Thing is, once you reach level 10, there’s only one Kanji from the N5 that isn’t taught to you until level 14. Honestly it would be nice to change that so that said Kanji (which is Writing, I believe) shows up at Level 10 instead. I feel like it would have set the tone for more lessons to come and encourage those who complete the Pleasant levels to try their hand at speaking basic Japanese. Like, make them believe in themselves, or something, I dunno. I sort of feel that inspiration knowing how close I am to knowing all of the N5 which is why I’m rebuilding my WaniKani decks and coordinating my Bunpro N5 studies with my Genki I and II textbook workflow. Much of this is due to me having gone back to college and now working again, so in turn I relearned some discipline that I had difficulty maintaining from my last job working at home. So for me, I guess this is my “reset”.

I didn’t like making double the amount of cards for vocabulary meanings and readings, but my mind is capable of studying 164 surgical instruments, and 5x the amount of that for vocabulary, so I’ve no reason to not take another giant leap back into Japanese.
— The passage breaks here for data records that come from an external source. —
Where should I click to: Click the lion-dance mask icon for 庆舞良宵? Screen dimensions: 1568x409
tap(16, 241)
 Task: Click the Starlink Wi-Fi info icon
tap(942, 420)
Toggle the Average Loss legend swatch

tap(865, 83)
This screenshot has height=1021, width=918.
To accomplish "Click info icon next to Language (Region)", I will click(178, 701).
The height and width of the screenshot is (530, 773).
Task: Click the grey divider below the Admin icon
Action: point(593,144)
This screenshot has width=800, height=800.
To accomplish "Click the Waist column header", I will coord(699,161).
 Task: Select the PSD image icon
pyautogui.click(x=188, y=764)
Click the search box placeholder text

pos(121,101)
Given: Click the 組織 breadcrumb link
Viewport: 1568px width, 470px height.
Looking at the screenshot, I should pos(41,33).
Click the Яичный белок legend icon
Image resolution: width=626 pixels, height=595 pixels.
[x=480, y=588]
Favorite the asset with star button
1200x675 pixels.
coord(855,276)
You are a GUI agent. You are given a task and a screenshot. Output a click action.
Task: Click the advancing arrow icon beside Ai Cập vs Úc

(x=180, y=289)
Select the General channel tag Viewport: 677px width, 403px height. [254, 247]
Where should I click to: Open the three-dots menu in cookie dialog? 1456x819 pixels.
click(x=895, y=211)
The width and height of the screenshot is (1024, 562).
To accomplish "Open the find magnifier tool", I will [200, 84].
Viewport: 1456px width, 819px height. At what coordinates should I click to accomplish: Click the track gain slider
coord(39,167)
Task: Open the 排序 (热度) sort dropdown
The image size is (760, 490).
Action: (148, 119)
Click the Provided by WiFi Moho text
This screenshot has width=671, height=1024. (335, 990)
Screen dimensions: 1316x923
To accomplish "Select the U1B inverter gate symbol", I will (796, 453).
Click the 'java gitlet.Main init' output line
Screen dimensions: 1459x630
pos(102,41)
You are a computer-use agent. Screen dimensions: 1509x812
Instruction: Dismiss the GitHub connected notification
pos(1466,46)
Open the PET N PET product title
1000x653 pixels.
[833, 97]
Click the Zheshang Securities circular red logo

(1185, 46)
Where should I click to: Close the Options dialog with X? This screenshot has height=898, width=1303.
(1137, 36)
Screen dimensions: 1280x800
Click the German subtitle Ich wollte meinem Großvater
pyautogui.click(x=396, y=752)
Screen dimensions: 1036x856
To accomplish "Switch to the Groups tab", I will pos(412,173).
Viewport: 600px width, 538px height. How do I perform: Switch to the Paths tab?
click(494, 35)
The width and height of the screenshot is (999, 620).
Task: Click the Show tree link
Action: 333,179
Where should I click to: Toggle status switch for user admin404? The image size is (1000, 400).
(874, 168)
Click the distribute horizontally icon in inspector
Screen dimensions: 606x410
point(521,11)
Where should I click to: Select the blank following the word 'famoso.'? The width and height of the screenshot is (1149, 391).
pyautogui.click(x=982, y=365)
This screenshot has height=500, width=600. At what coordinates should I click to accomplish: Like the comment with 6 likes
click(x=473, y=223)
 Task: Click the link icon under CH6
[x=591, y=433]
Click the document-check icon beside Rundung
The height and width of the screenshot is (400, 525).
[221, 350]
What I’m doing different this time is that I’m having separate 意味 and 読み decks, so that I have decks for 10 levels that solely test for meanings, then another set of 10 decks for readings. I’m going to try learning the meanings in English first, then do the reading. I have built radical decks but only for the sake of having a collection of radical decks; I intend to cheat with the radicals on WaniKani, but I will use my Radicals decks anyway to make speeding through them easier so I don’t have to scroll through WaniKani’s glossary as often.